# Goal of the exercise:
Copy the records below exactly, from the line containing "Task: Select the EQ-5D cell" through the last line, and leave out every picture.

# Input data:
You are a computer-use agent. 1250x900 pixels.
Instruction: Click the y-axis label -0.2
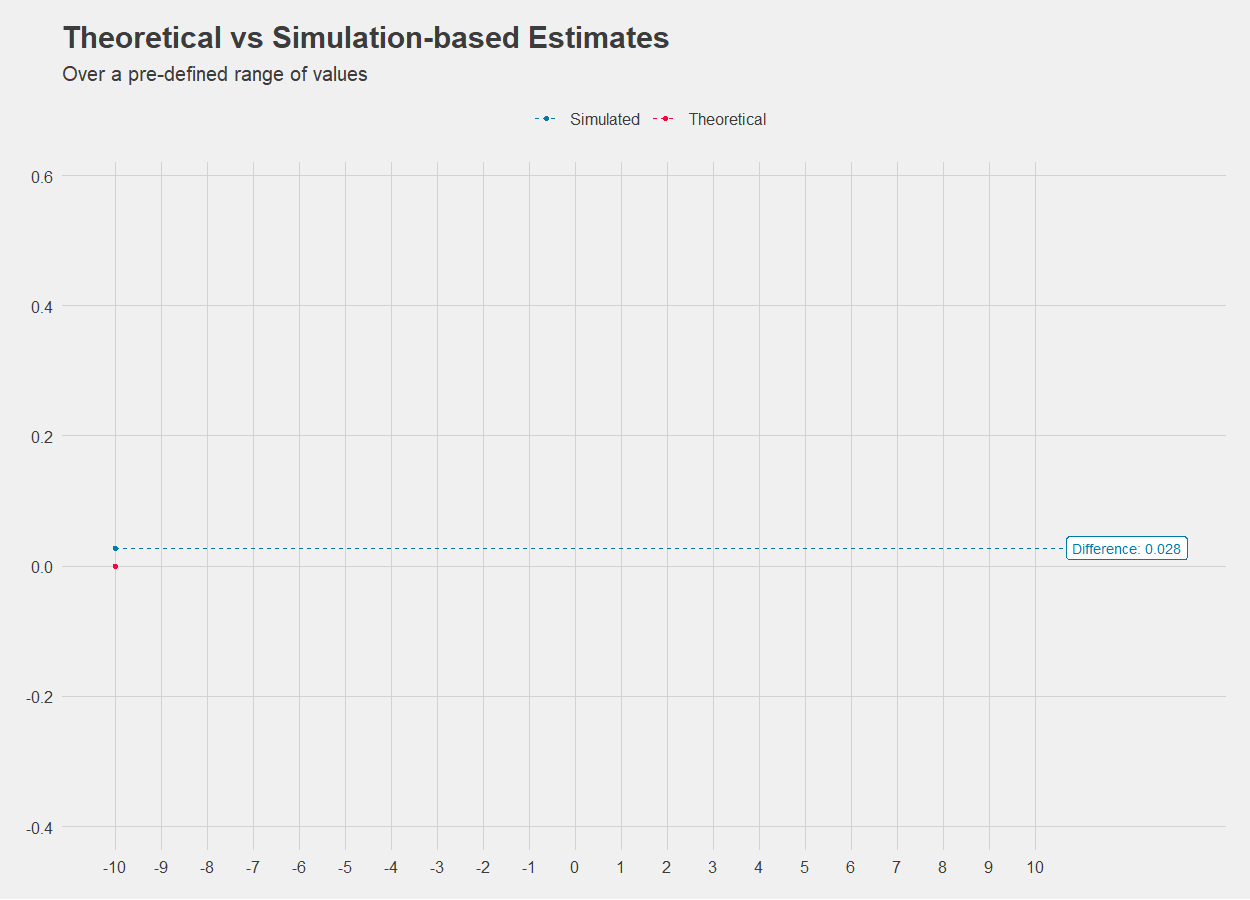39,697
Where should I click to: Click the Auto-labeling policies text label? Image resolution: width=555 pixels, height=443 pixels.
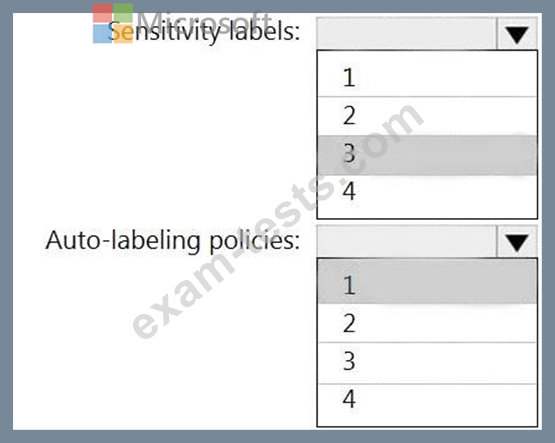point(173,241)
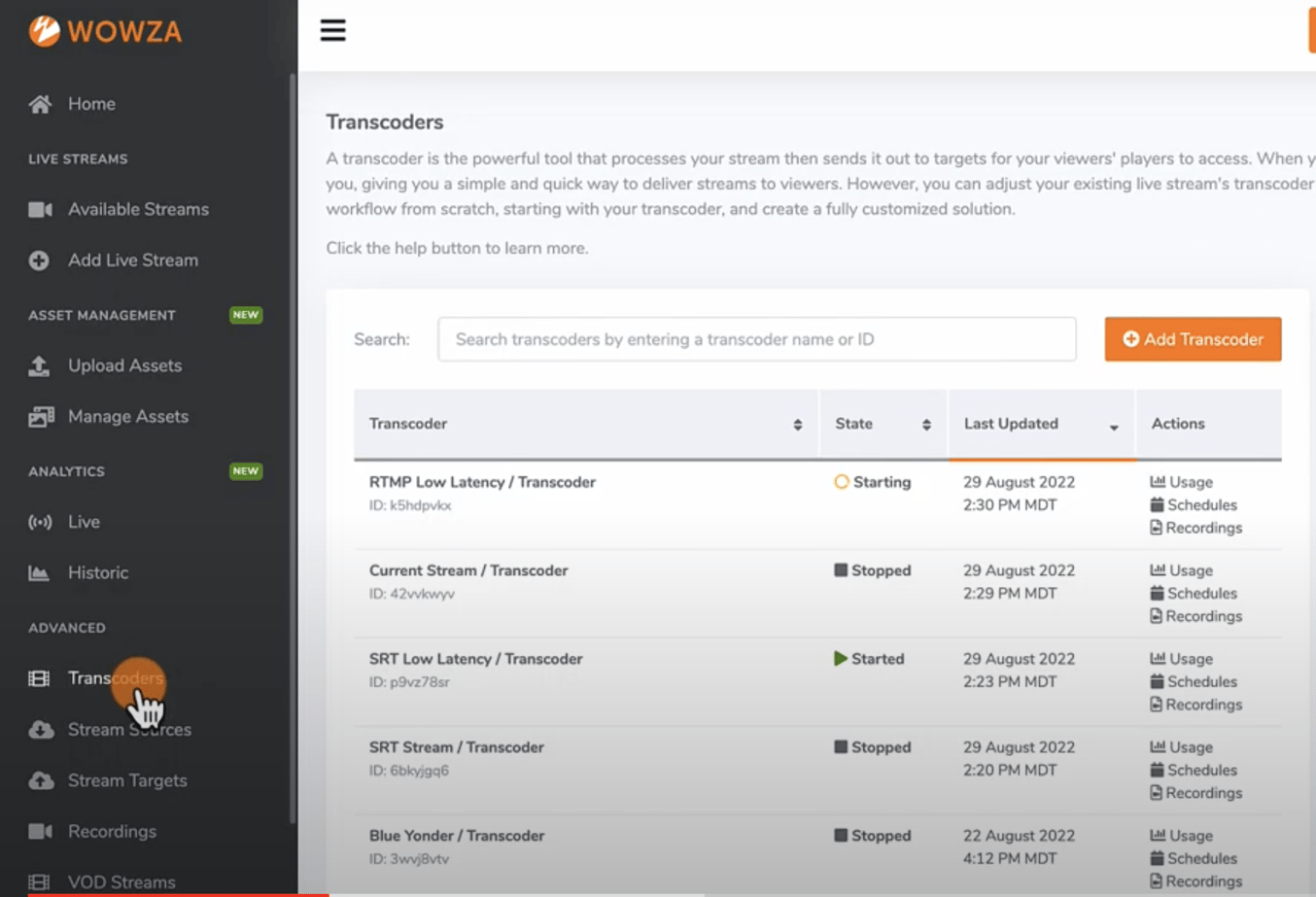Select the Home icon in sidebar
Screen dimensions: 1316x897
pos(39,103)
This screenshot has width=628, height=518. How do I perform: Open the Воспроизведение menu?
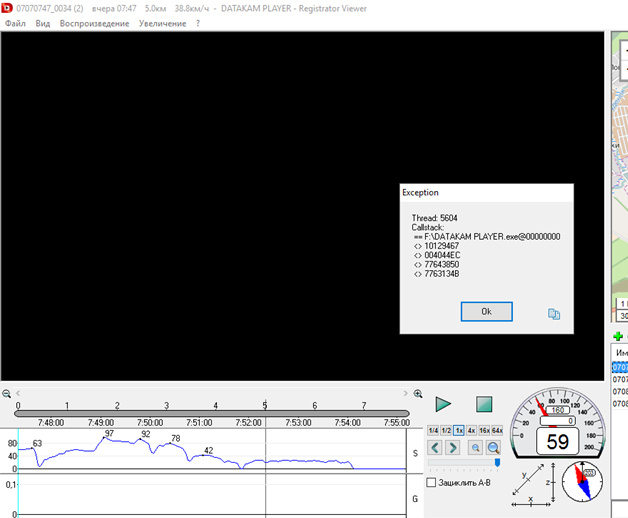(94, 23)
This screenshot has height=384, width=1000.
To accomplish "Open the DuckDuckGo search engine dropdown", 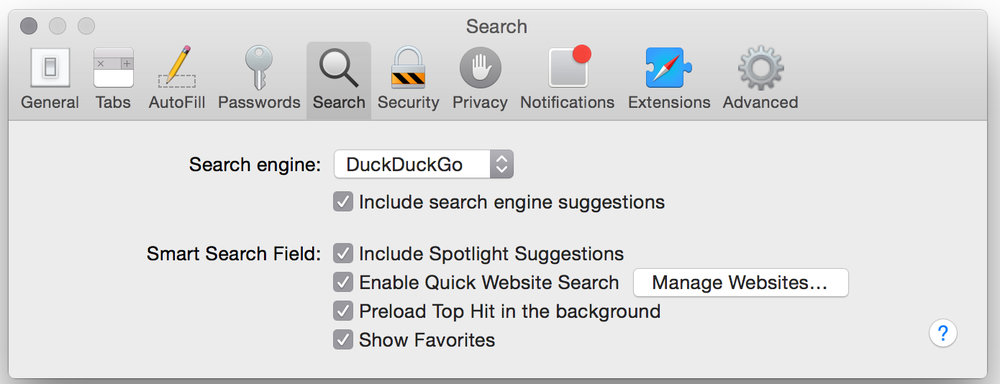I will point(423,165).
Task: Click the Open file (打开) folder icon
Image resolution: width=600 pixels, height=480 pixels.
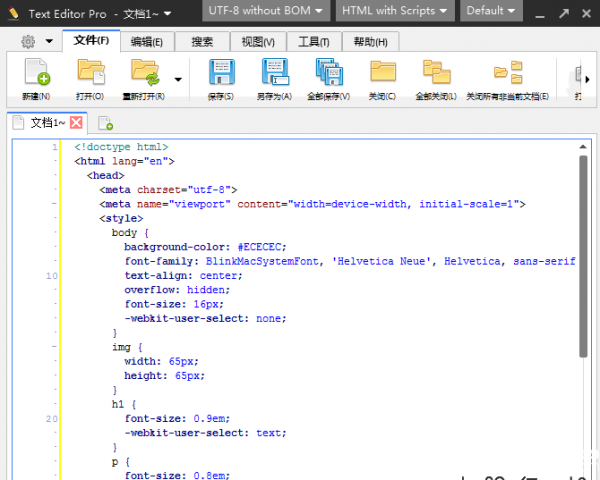Action: [91, 74]
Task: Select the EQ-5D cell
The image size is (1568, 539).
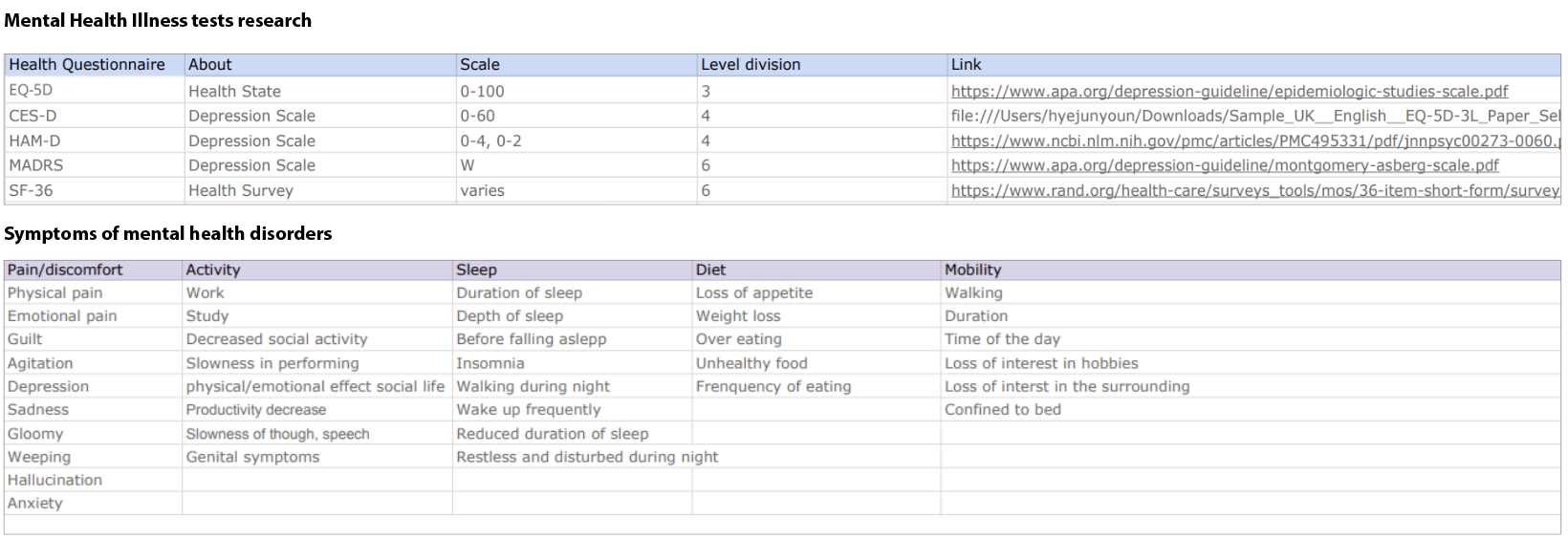Action: click(x=31, y=90)
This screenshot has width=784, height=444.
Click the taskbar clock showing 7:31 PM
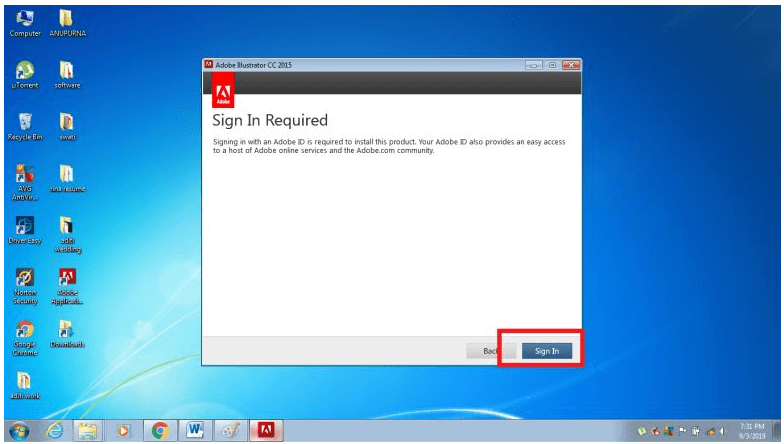(x=752, y=431)
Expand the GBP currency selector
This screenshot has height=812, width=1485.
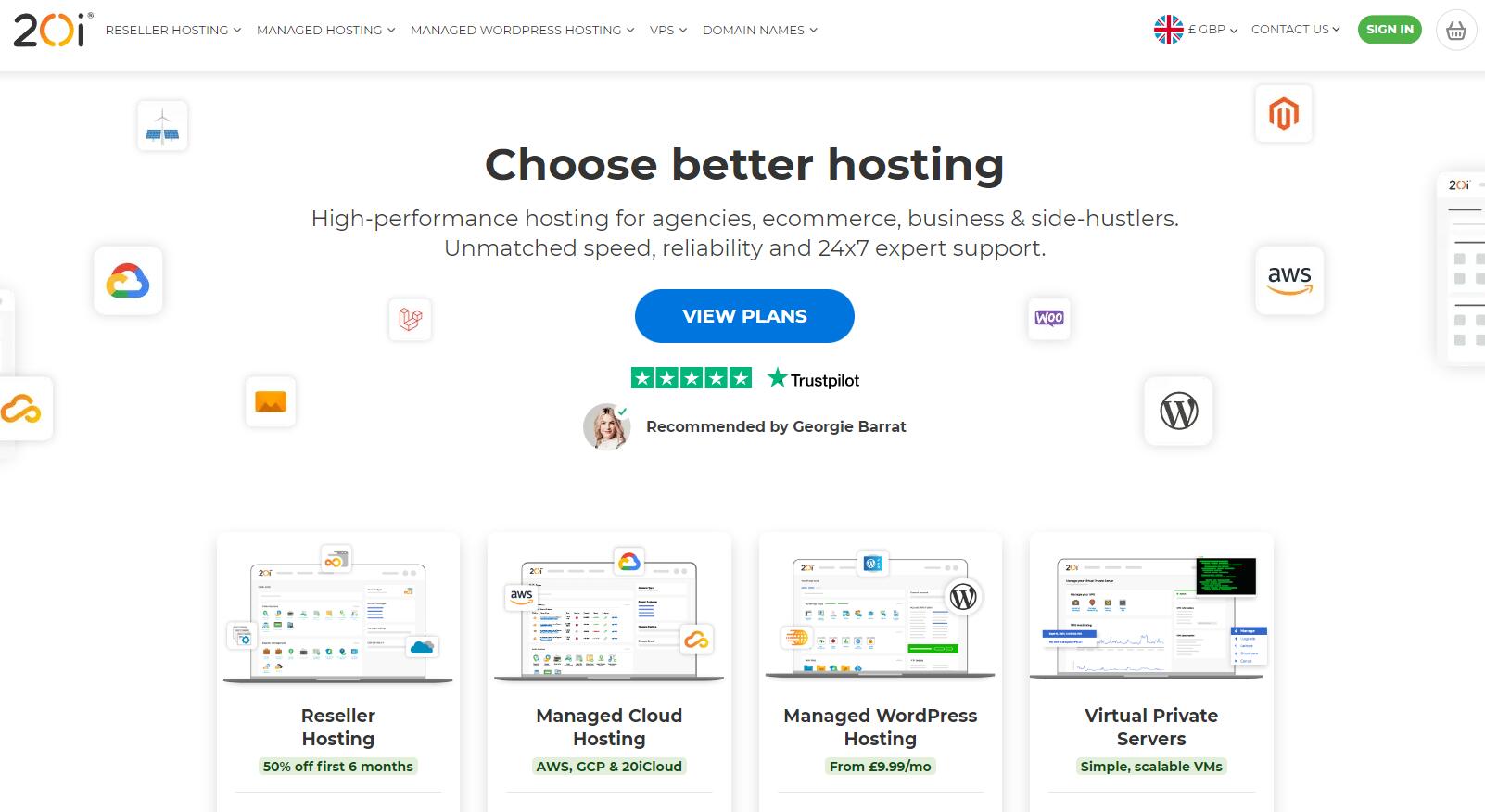(1196, 30)
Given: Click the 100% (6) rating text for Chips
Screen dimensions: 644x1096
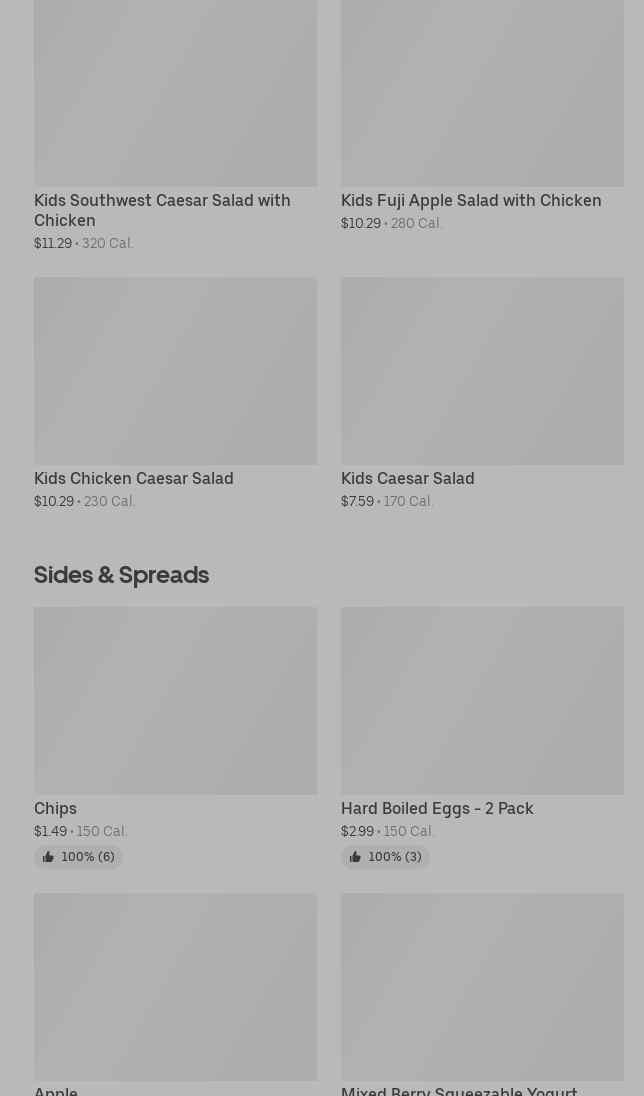Looking at the screenshot, I should pyautogui.click(x=88, y=857).
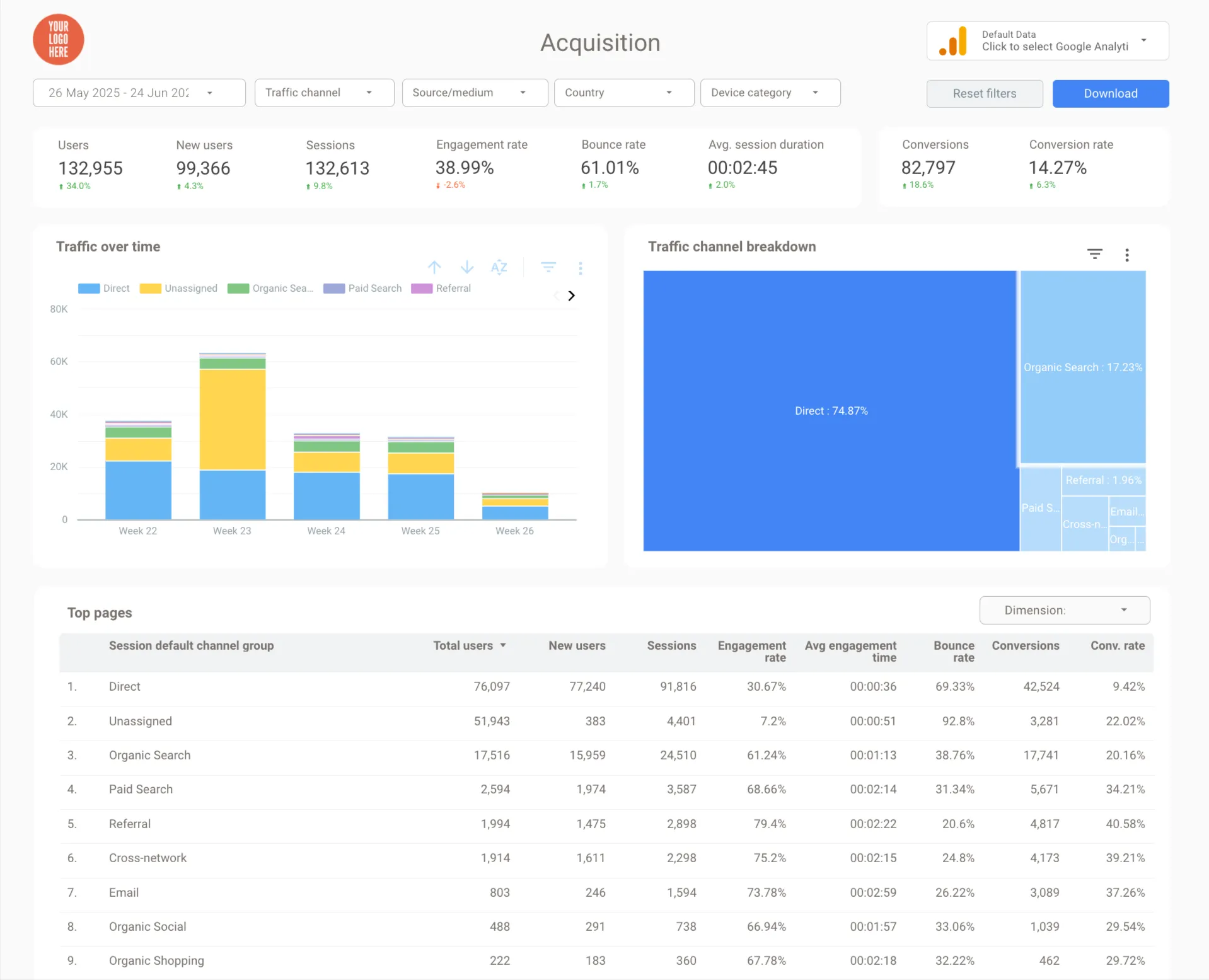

# Written response:
Task: Select the EQ-5D cell
The image size is (1568, 539).
Action: click(x=31, y=90)
This screenshot has width=784, height=444.
Click the taskbar clock showing 7:31 PM
(x=752, y=431)
Expand the GBP currency selector
This screenshot has height=812, width=1485.
(1196, 30)
Given: Click the 100% (6) rating text for Chips
Screen dimensions: 644x1096
Looking at the screenshot, I should pyautogui.click(x=88, y=857).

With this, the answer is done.